> **What the task asks**
An exact copy is required of every line from the one with "The width and height of the screenshot is (1188, 774)." through the end of the data below, and the pictures must stay out of it.

-- Entries provided follows --

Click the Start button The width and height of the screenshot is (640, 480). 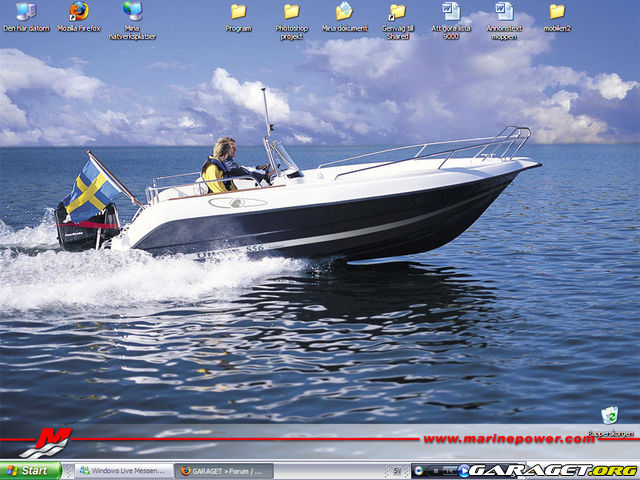[x=30, y=470]
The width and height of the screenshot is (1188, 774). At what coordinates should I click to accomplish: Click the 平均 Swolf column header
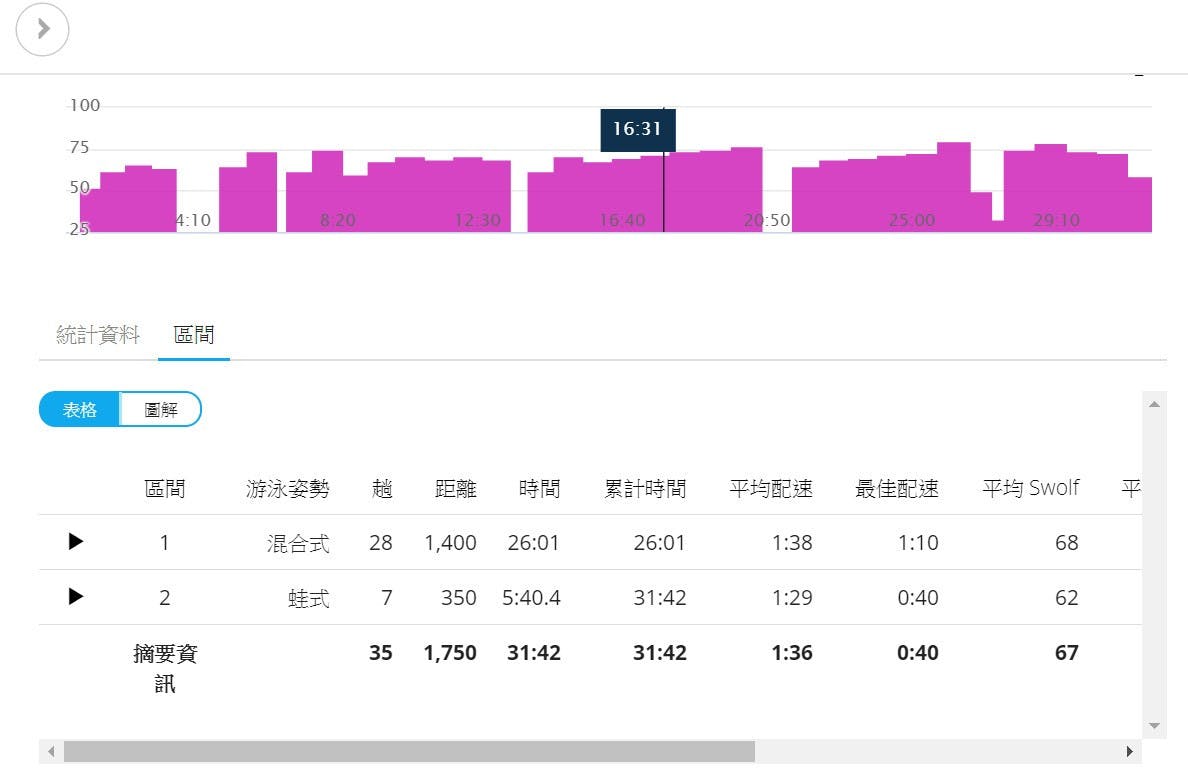pos(1030,488)
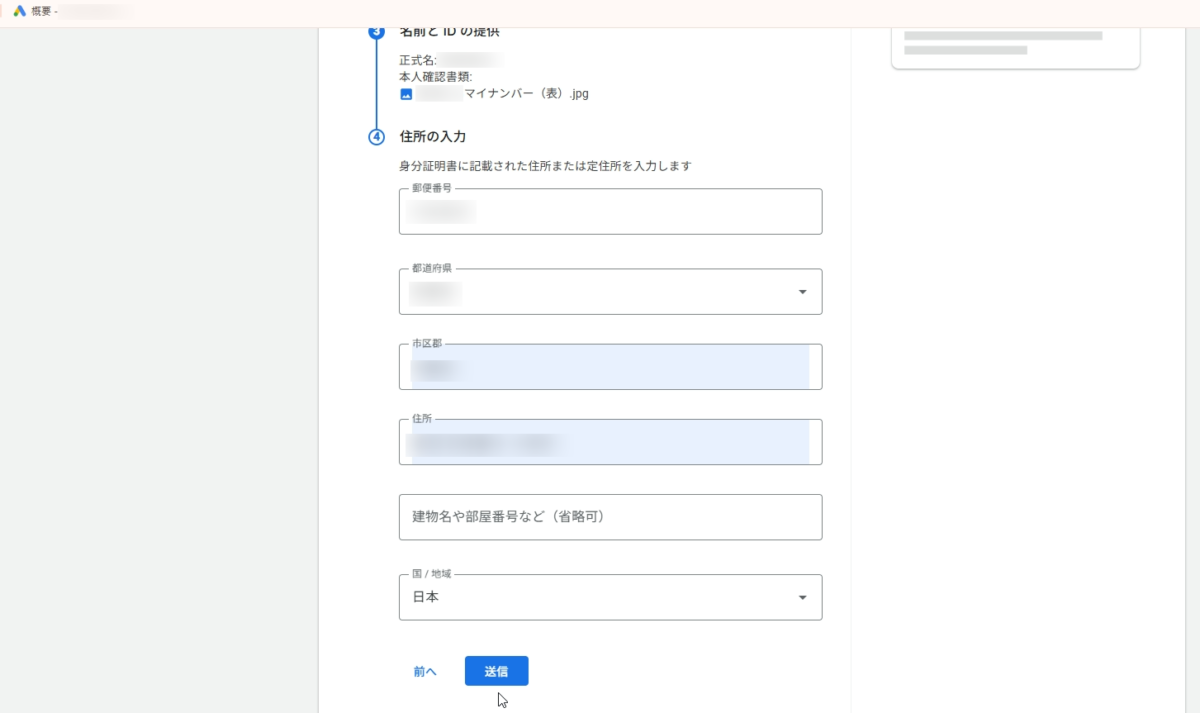Image resolution: width=1200 pixels, height=713 pixels.
Task: Open the 都道府県 dropdown arrow
Action: (802, 292)
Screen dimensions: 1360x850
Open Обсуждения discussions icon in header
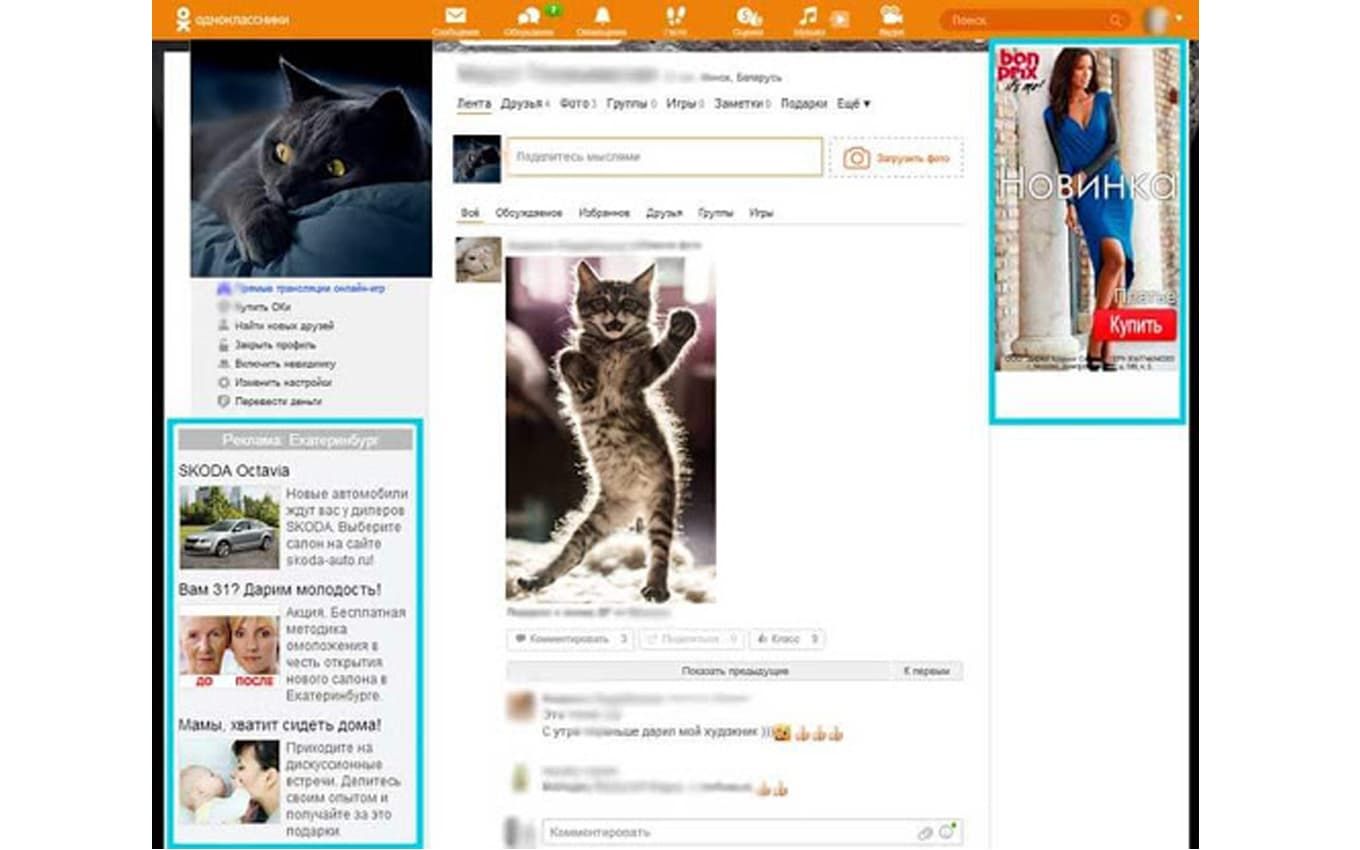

-- Entries provided concluded --

> **Response**
The width and height of the screenshot is (1188, 774). At what coordinates should I click to accomplish: Click the 平均 Swolf column header
pos(1030,488)
Image resolution: width=1200 pixels, height=713 pixels.
Task: Open the 都道府県 dropdown arrow
Action: (802, 292)
Screen dimensions: 1360x850
Open Обсуждения discussions icon in header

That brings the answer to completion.